**WHAT TO DO**
The expected output is every entry, repeated exactly.

*** Opening DATA SECTION ***

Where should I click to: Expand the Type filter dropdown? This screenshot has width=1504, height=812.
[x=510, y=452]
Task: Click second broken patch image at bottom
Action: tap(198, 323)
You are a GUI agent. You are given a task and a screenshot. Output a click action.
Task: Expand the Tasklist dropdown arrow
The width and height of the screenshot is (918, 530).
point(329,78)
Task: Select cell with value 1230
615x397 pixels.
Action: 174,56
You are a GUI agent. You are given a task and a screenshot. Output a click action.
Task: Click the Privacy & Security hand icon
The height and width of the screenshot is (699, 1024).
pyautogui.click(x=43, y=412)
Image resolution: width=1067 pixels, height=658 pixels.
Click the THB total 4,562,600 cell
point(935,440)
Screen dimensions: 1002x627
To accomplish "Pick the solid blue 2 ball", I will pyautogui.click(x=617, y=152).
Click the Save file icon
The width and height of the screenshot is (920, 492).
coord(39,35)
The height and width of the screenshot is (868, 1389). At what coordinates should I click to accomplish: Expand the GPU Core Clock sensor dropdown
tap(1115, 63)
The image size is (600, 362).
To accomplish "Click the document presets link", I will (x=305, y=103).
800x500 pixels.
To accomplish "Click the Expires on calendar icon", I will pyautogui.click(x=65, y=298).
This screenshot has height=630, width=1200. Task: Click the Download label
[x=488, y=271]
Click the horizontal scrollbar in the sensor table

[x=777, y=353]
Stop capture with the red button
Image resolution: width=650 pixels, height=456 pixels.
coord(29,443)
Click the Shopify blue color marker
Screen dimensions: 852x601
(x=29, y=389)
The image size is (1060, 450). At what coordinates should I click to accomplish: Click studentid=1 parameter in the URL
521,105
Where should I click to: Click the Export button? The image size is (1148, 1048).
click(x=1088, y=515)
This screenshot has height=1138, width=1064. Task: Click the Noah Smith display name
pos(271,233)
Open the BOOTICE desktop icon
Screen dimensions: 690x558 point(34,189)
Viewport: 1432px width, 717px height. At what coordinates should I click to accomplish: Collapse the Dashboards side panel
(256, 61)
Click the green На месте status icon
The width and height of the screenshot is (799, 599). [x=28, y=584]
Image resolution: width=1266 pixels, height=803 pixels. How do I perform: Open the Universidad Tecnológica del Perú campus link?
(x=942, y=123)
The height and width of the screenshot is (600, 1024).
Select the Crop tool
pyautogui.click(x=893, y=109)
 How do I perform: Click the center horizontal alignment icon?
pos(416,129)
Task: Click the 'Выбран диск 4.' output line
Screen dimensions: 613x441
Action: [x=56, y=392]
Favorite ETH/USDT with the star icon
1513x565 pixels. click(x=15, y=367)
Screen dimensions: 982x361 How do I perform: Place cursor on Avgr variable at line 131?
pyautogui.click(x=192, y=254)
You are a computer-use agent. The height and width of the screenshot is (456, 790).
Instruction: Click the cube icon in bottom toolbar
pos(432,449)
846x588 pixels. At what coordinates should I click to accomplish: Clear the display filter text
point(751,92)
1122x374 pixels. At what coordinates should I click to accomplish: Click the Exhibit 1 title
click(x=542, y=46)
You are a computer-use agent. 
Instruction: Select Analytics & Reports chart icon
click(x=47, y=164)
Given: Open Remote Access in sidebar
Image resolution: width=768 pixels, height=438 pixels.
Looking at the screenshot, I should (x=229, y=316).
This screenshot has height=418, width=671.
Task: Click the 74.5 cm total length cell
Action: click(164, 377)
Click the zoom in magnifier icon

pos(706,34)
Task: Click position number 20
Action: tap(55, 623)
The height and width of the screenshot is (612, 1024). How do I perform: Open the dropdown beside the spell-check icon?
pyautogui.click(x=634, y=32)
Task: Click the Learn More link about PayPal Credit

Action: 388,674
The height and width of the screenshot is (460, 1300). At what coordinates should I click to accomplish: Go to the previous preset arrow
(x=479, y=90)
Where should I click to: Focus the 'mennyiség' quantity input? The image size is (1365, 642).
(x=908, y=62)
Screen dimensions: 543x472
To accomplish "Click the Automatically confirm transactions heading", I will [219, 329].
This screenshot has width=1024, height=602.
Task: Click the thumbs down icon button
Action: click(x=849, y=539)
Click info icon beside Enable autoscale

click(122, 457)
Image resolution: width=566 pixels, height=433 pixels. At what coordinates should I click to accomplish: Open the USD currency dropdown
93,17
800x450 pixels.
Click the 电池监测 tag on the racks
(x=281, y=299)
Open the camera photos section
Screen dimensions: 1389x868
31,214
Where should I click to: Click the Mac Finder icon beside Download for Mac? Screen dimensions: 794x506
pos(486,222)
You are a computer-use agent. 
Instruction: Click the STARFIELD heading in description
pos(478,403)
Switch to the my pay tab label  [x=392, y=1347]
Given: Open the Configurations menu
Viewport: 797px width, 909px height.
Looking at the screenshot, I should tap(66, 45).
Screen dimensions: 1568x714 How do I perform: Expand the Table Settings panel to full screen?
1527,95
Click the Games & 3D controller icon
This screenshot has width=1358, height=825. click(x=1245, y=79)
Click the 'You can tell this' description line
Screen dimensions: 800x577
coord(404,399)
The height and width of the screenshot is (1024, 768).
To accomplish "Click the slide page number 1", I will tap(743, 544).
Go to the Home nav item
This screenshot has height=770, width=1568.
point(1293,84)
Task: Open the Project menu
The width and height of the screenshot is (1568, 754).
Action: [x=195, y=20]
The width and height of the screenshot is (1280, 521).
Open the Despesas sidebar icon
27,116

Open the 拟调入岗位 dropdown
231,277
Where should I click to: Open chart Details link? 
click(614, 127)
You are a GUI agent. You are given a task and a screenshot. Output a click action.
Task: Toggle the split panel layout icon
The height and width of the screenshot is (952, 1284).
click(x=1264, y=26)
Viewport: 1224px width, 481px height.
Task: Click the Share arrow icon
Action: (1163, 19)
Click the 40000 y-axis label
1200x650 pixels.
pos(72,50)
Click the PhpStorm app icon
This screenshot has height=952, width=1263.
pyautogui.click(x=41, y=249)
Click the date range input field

*** Closing DATA SECTION ***

**REPLY**
Where should I click to: Expand the Type filter dropdown? This screenshot has width=1504, height=812.
[x=510, y=452]
Task: Click second broken patch image at bottom
Action: tap(198, 323)
You are a GUI agent. You are given a task and a screenshot. Output a click action.
Task: Expand the Tasklist dropdown arrow
The width and height of the screenshot is (918, 530).
point(329,78)
Task: Select cell with value 1230
615x397 pixels.
Action: 174,56
You are a GUI agent. You are given a task and a screenshot. Output a click action.
Task: Click the Privacy & Security hand icon
The height and width of the screenshot is (699, 1024).
pyautogui.click(x=43, y=412)
Image resolution: width=1067 pixels, height=658 pixels.
Click the THB total 4,562,600 cell
point(935,440)
Screen dimensions: 1002x627
To accomplish "Pick the solid blue 2 ball", I will pyautogui.click(x=617, y=152).
Click the Save file icon
The width and height of the screenshot is (920, 492).
coord(39,35)
The height and width of the screenshot is (868, 1389). At what coordinates should I click to accomplish: Expand the GPU Core Clock sensor dropdown
tap(1115, 63)
The image size is (600, 362).
To accomplish "Click the document presets link", I will (x=305, y=103).
800x500 pixels.
To accomplish "Click the Expires on calendar icon", I will pyautogui.click(x=65, y=298).
This screenshot has height=630, width=1200. Task: Click the Download label
[x=488, y=271]
Click the horizontal scrollbar in the sensor table

[x=777, y=353]
Stop capture with the red button
Image resolution: width=650 pixels, height=456 pixels.
coord(29,443)
Click the Shopify blue color marker
Screen dimensions: 852x601
(x=29, y=389)
The image size is (1060, 450). At what coordinates should I click to accomplish: Click studentid=1 parameter in the URL
521,105
Where should I click to: Click the Export button? The image size is (1148, 1048).
click(x=1088, y=515)
This screenshot has height=1138, width=1064. Task: Click the Noah Smith display name
pos(271,233)
Open the BOOTICE desktop icon
Screen dimensions: 690x558 point(34,189)
Viewport: 1432px width, 717px height. At what coordinates should I click to accomplish: Collapse the Dashboards side panel
(256, 61)
Click the green На месте status icon
The width and height of the screenshot is (799, 599). [x=28, y=584]
Image resolution: width=1266 pixels, height=803 pixels. How do I perform: Open the Universidad Tecnológica del Perú campus link?
(x=942, y=123)
The height and width of the screenshot is (600, 1024).
Select the Crop tool
pyautogui.click(x=893, y=109)
 How do I perform: Click the center horizontal alignment icon?
pos(416,129)
Task: Click the 'Выбран диск 4.' output line
Screen dimensions: 613x441
Action: [x=56, y=392]
Favorite ETH/USDT with the star icon
1513x565 pixels. click(x=15, y=367)
Screen dimensions: 982x361 How do I perform: Place cursor on Avgr variable at line 131?
pyautogui.click(x=192, y=254)
You are a computer-use agent. The height and width of the screenshot is (456, 790).
Instruction: Click the cube icon in bottom toolbar
pos(432,449)
846x588 pixels. At what coordinates should I click to accomplish: Clear the display filter text
point(751,92)
1122x374 pixels. At what coordinates should I click to accomplish: Click the Exhibit 1 title
click(x=542, y=46)
You are a computer-use agent. 
Instruction: Select Analytics & Reports chart icon
click(x=47, y=164)
Given: Open Remote Access in sidebar
Image resolution: width=768 pixels, height=438 pixels.
Looking at the screenshot, I should (x=229, y=316).
This screenshot has height=418, width=671.
Task: Click the 74.5 cm total length cell
Action: click(164, 377)
Click the zoom in magnifier icon

pos(706,34)
Task: Click position number 20
Action: tap(55, 623)
The height and width of the screenshot is (612, 1024). How do I perform: Open the dropdown beside the spell-check icon?
pyautogui.click(x=634, y=32)
Task: Click the Learn More link about PayPal Credit

Action: 388,674
The height and width of the screenshot is (460, 1300). At what coordinates should I click to accomplish: Go to the previous preset arrow
(x=479, y=90)
Where should I click to: Focus the 'mennyiség' quantity input? The image size is (1365, 642).
(x=908, y=62)
Screen dimensions: 543x472
To accomplish "Click the Automatically confirm transactions heading", I will [219, 329].
This screenshot has width=1024, height=602.
Task: Click the thumbs down icon button
Action: click(x=849, y=539)
Click info icon beside Enable autoscale

click(122, 457)
Image resolution: width=566 pixels, height=433 pixels. At what coordinates should I click to accomplish: Open the USD currency dropdown
93,17
800x450 pixels.
Click the 电池监测 tag on the racks
(x=281, y=299)
Open the camera photos section
Screen dimensions: 1389x868
31,214
Where should I click to: Click the Mac Finder icon beside Download for Mac? Screen dimensions: 794x506
pos(486,222)
You are a computer-use agent. 
Instruction: Click the STARFIELD heading in description
pos(478,403)
Switch to the my pay tab label  [x=392, y=1347]
Given: Open the Configurations menu
Viewport: 797px width, 909px height.
Looking at the screenshot, I should tap(66, 45).
Screen dimensions: 1568x714 How do I perform: Expand the Table Settings panel to full screen?
1527,95
Click the Games & 3D controller icon
This screenshot has width=1358, height=825. click(x=1245, y=79)
Click the 'You can tell this' description line
Screen dimensions: 800x577
coord(404,399)
The height and width of the screenshot is (1024, 768).
To accomplish "Click the slide page number 1", I will tap(743, 544).
Go to the Home nav item
This screenshot has height=770, width=1568.
point(1293,84)
Task: Open the Project menu
The width and height of the screenshot is (1568, 754).
Action: [x=195, y=20]
The width and height of the screenshot is (1280, 521).
Open the Despesas sidebar icon
27,116

Open the 拟调入岗位 dropdown
231,277
Where should I click to: Open chart Details link? 
click(614, 127)
You are a GUI agent. You are given a task and a screenshot. Output a click action.
Task: Toggle the split panel layout icon
The height and width of the screenshot is (952, 1284).
click(x=1264, y=26)
Viewport: 1224px width, 481px height.
Task: Click the Share arrow icon
Action: (1163, 19)
Click the 40000 y-axis label
1200x650 pixels.
pos(72,50)
Click the PhpStorm app icon
This screenshot has height=952, width=1263.
pyautogui.click(x=41, y=249)
Click the date range input field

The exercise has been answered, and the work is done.